Hayata hangi 'değerler' gerek!
Sosyal nesne kimliklerimiz; "Hiç olmaktan" iyi midir.
Küresel dünyanın egemenci ortamında; İçgüdü ve bilinçaltlarınız dönüştürülür; getirdiklerinizin pek azını kullanabilirsiniz!
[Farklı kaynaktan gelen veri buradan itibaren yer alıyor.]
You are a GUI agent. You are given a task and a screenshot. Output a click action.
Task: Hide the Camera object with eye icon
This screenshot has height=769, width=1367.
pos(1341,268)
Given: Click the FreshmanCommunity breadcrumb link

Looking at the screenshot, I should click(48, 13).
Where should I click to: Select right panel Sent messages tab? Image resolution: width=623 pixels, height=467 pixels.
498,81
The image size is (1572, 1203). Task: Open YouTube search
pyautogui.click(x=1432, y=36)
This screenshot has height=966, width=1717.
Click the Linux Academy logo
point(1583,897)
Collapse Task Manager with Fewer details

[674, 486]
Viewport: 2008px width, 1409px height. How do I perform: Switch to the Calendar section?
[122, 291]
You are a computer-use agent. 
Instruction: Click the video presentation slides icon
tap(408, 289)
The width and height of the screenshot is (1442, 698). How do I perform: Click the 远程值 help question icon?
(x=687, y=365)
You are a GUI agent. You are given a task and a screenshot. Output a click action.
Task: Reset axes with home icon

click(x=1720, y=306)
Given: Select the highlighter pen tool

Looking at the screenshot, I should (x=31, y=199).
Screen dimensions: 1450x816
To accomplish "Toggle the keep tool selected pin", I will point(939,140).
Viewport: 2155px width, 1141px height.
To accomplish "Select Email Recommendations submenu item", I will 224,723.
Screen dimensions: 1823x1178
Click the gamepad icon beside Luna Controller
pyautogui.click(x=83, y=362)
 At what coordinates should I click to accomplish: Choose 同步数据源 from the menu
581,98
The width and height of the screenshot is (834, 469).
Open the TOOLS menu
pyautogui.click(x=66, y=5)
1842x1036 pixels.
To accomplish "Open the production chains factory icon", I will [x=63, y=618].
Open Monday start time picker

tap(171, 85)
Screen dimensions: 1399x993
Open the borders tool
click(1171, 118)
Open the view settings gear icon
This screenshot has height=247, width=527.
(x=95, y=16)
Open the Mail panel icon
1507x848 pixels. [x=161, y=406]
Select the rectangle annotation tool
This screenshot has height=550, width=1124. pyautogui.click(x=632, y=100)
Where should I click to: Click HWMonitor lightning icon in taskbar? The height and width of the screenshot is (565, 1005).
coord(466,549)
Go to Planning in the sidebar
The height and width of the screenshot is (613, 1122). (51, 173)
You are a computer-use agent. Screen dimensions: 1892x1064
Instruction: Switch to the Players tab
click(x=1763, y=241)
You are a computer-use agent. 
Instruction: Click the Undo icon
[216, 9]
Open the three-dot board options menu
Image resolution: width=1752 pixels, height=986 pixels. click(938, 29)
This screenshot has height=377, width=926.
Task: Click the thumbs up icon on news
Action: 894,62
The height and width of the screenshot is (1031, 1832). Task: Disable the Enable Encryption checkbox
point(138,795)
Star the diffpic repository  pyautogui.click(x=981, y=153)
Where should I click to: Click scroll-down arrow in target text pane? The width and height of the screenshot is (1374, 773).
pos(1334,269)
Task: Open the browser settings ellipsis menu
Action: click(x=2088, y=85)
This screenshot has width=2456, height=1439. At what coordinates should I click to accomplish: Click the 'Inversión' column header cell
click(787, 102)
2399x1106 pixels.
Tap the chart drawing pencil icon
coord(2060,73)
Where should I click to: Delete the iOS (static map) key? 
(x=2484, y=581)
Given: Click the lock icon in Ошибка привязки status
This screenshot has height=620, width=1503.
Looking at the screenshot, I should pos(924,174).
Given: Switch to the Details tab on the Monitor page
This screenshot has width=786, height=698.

Nasıl biçim alacağınıza onlar karar verir.
Aileden seçilen rol modelden yansıyanımızın; sosyal pozisyonuna önem veririz.
Kişisel gelişim v.s. yürüyecek yollarımız için önce; 'boş zaman' bulmak gerekir.
Düzen ve rutinlere eklenerek hayatın içine girer; özdeşleşiriz.
İtirazlarımızla oluşan değer ve biçimlerin sahiciliklerinde gönüllü roller alırız!
Duygu ve deneyimlerimizi yükleyeceğimiz ütopyaların konforlu hayatlarına da "bize yapıldığı gibi" ön açarız.
Ailede hoşgörü güvenliği ve egemen söylemin zorunda oluşan gerçekliğin "ceza ve mükafat" mantığına inanmak gerekir.
Böylesi alanın yanılsaması içinde içtenliği ve değişimi gerçekliği ve olağanlığına alışır insan! İşimiz buraya kadar işte!
Düzensizde 'Düzen Mülkiyeti'
Sınıflı toplum düzenine oyunu kuran kültüre 'eli boş varoluşlarımızla' gelir, teslim alınırız! Sömürü adaleti ve aklının ateşli savunucuları haline dönüştürülmemiz sistemin fıtratında var!
Özgürlüklerimizi kaybettik! Suçu başka yerde aramak nafile. Mağdurduk, mecburduk; talep eden bizdik ve suçluyuz. Bumerang etkisi.
Kendin yapar ve kendini bulursun. Hayat böyledir. Hay ben ağzıma s.çayım!
Küresel kültür 'tıkır tıkır' işliyor
Ortaklığımızı gözeten güç dengeleri; "Sömürü ekonomisini" koruma altına almış.